As the new head of AAP Global Child Health and Life Support, Dr. Patterson oversees
neonatal and child resuscitation training as well as maternal and child health intervention
programs. She also aims to amplify voices of members to advocate for children here
She credits the Academy for helping to shape her foundation as a neonatologist, from
studying for boards as a medical student to managing maternal and newborn health programs
at the Bill & Melinda Gates Foundation.
In the following Q&A, Dr. Patterson discusses health disparities and the Academy’s
role in global child health.
Q: Your experiences in Tanzania helped deepen your focus on health disparities. Would
you say that stories such as yours are common among pediatricians?
A: Personal experiences drive a lot of us who are engaged in public health. Sometimes,
it’s the first baby you see die when you’re in a country lacking the resources that
could have saved their life. There’s nothing harder for a pediatrician than to think
that something else could have been done and it cost a life.
Many U.S.-based pediatricians can relate to the disparities that arise when culture
and language barriers are an issue. In my resident continuity clinic, it was common
to use an interpreter for 80% of patient visits. Pediatricians in many cities across
the U.S. are confronted with multiple languages in a single clinic day. It can be
hard to deliver effective care across these language and cultural differences.
Q: Why devote AAP resources, time and energy to global child health?
A: Our days as an insulated citizen of one country are past. We are all global citizens
now. What’s happening in another country can affect us here and now. When children
in other parts of the world lack access to adequate health care, we are all at risk.
More importantly, I believe it is our moral obligation to work toward a world where
our birthplace does not determine whether we live or die.
Q: What sensitivities do AAP members and staff keep in mind when doing global work?
A: When we go to support health care professionals in other countries, we should go
as invited guests. We may offer technical assistance, but we don’t make the rules
and often we don’t even know much about the context. To be effective, we must fit
into the systems already in place and work alongside our peers who have expertise
in taking care of patients in that setting.
Q: How do AAP policies trickle up to the global level and down to the community level?
A: The AAP can have an important voice in advocating for children in settings like
the World Health Assembly, where ministers of health come together to set global health
priorities. Over 200 governments are in attendance, and we can have face-to-face conversations
about evidence and programs for newborn and child survival, prevention of noncommunicable
diseases and expansion of vaccine coverage. These in-person conversations can have
a real impact on policy and actions in-country when the Academy connects in a meaningful
way with decision-makers.
The AAP also helps amplify the voice of pediatricians in other countries by sharing
the strategies we use to influence members of the U.S. Congress on issues of child
health. This may not be a familiar approach for pediatricians, so we hold trainings
for them to practice this advocacy.
We also can’t lose sight of the fact that many of the people caring for children are
not pediatricians. This is why the Academy’s Helping Babies Survive training curriculum
for low-resource settings is designed to be appropriate for midwives and nurses, too.

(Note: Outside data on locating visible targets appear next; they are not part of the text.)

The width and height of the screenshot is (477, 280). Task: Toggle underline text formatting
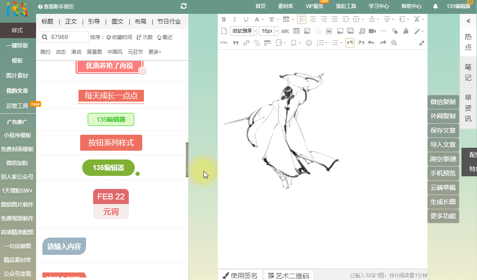[x=246, y=19]
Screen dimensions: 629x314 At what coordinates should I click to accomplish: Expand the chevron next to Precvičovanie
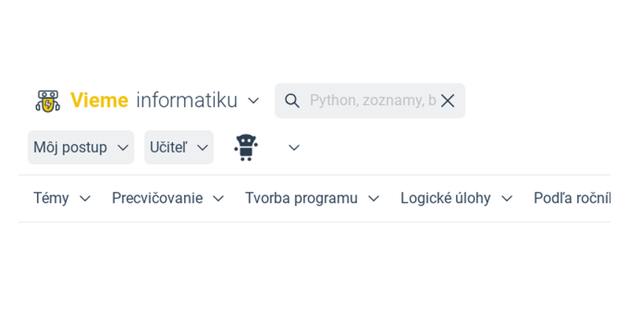(x=219, y=199)
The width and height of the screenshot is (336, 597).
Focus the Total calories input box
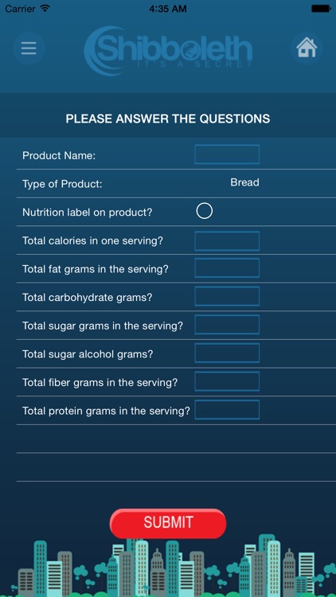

Q: How does global migration play a role in the Academy’s approach to immigrant child
A: Global migration affects us here and certainly is a pressing issue in many other
parts of the world. Children who come to our country fleeing violence have needs that
may be similar to children affected by violence elsewhere. We can learn from each
other’s experiences. Ultimately, by learning from and advocating for each other, we
can reach a day when all children can lead a happy, healthy life.